### Work request:
From the first line to the last, reproduce the records exactly.

### Provided information:
-- Opening Marker --

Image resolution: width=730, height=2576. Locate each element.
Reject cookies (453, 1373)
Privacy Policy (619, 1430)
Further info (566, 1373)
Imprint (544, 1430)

-- Closing Marker --

### Result below:
Image resolution: width=730, height=2576. Locate each element.
Reject cookies (453, 1373)
Privacy Policy (619, 1430)
Further info (566, 1373)
Imprint (544, 1430)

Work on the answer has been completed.